* begin *

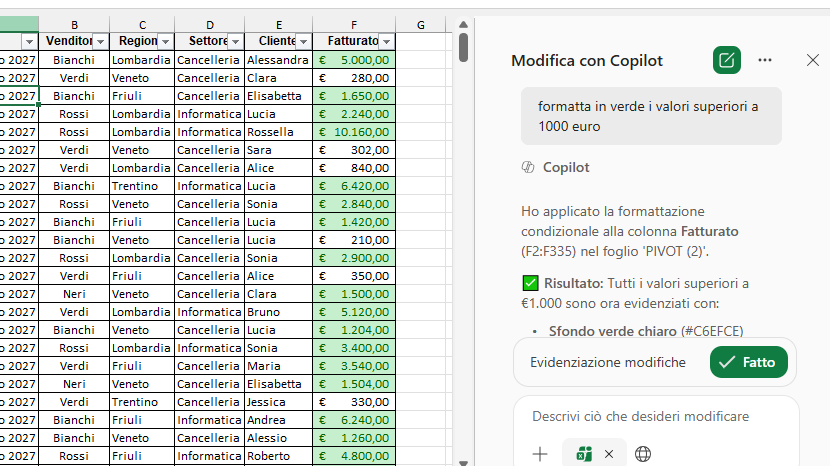
Task: Open the filter dropdown in the leftmost column
Action: (29, 41)
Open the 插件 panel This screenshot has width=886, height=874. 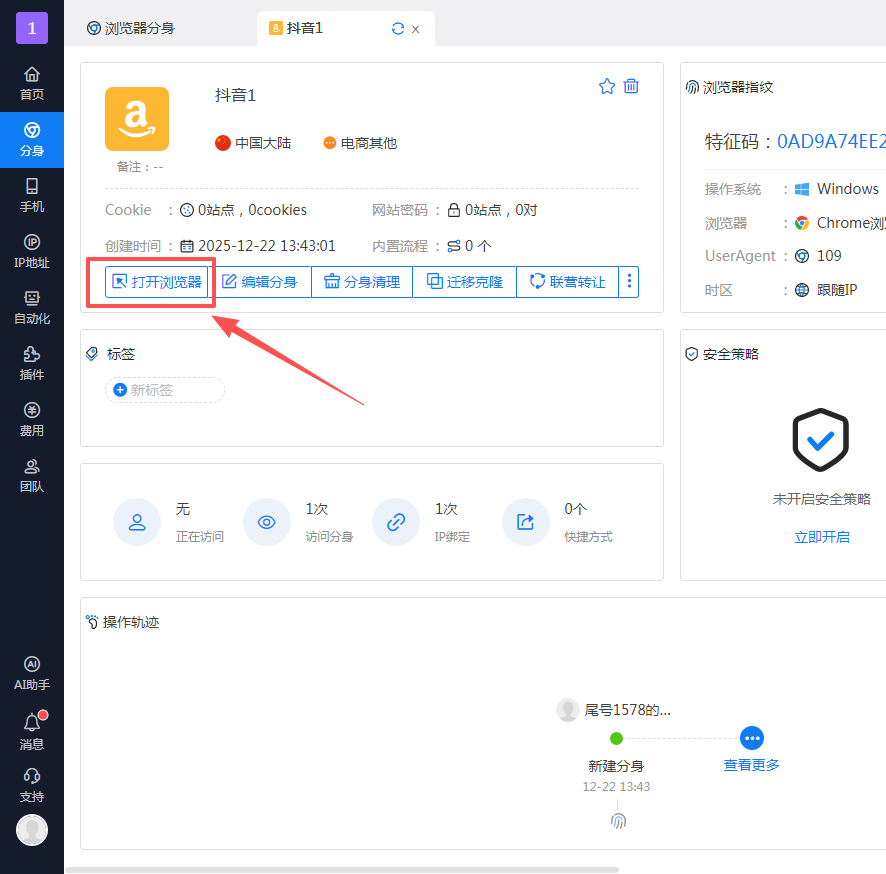point(31,364)
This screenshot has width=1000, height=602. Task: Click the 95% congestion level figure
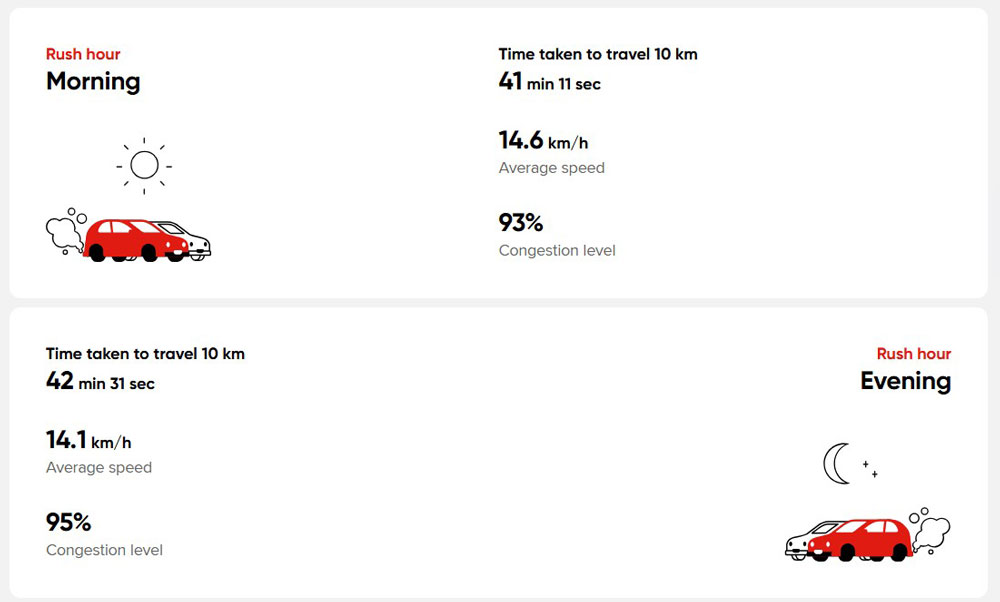click(x=68, y=522)
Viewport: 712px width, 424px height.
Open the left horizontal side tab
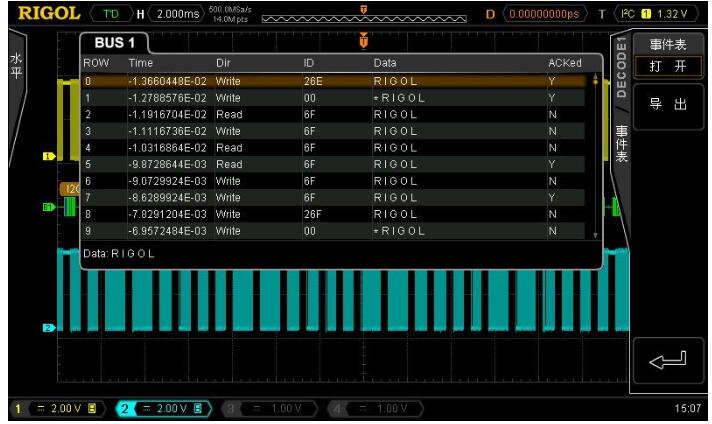point(15,70)
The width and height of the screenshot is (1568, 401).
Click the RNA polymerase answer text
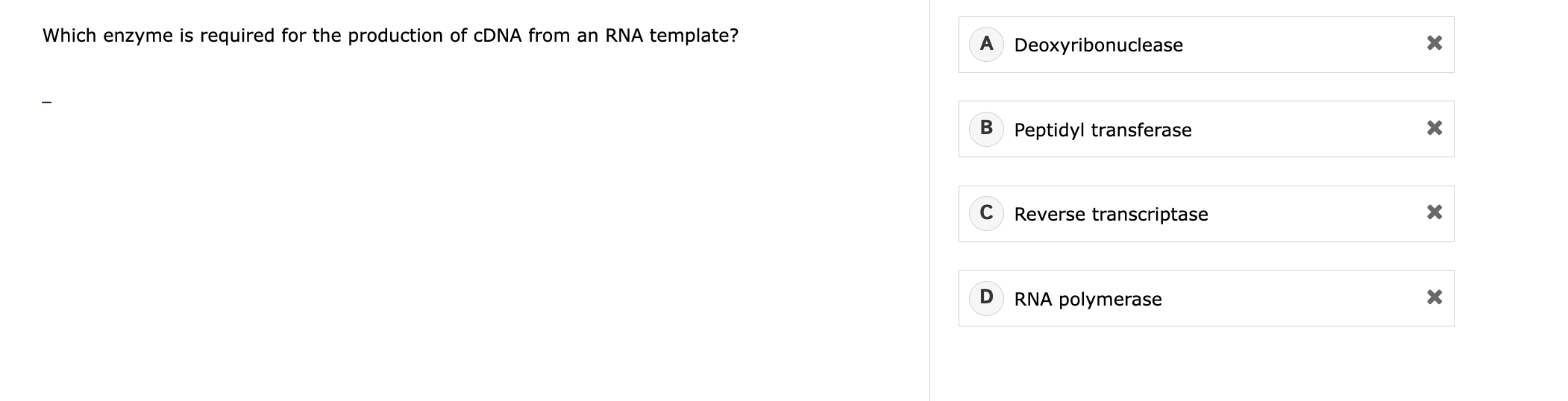click(1088, 300)
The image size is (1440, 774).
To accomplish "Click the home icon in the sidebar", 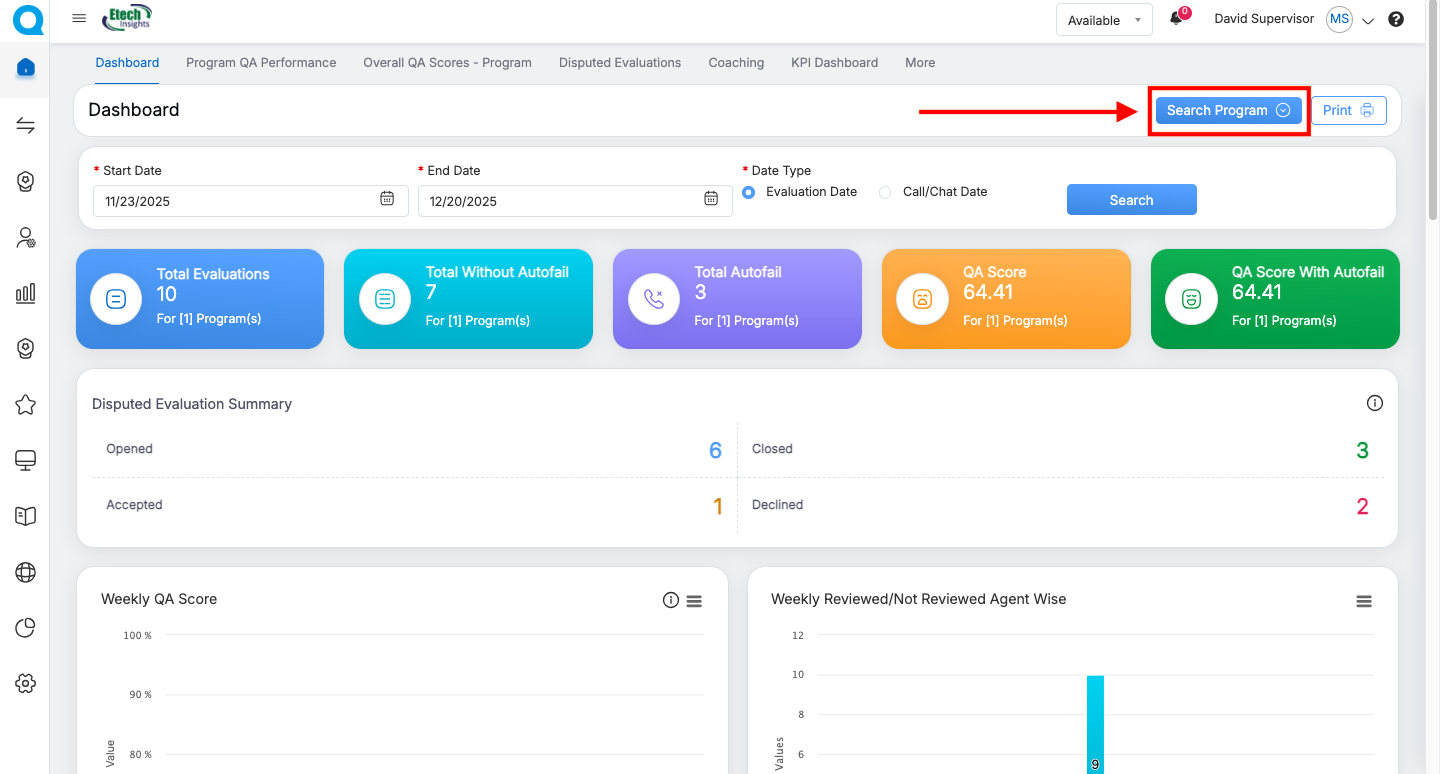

* end *

Requirement:
Quote the items word for word, starting with the line that contains "The image size is (1440, 774)." and going on through the end of the items, and leave the pictures out of your answer.

Result:
The image size is (1440, 774).
To accomplish "Click the home icon in the sidebar", 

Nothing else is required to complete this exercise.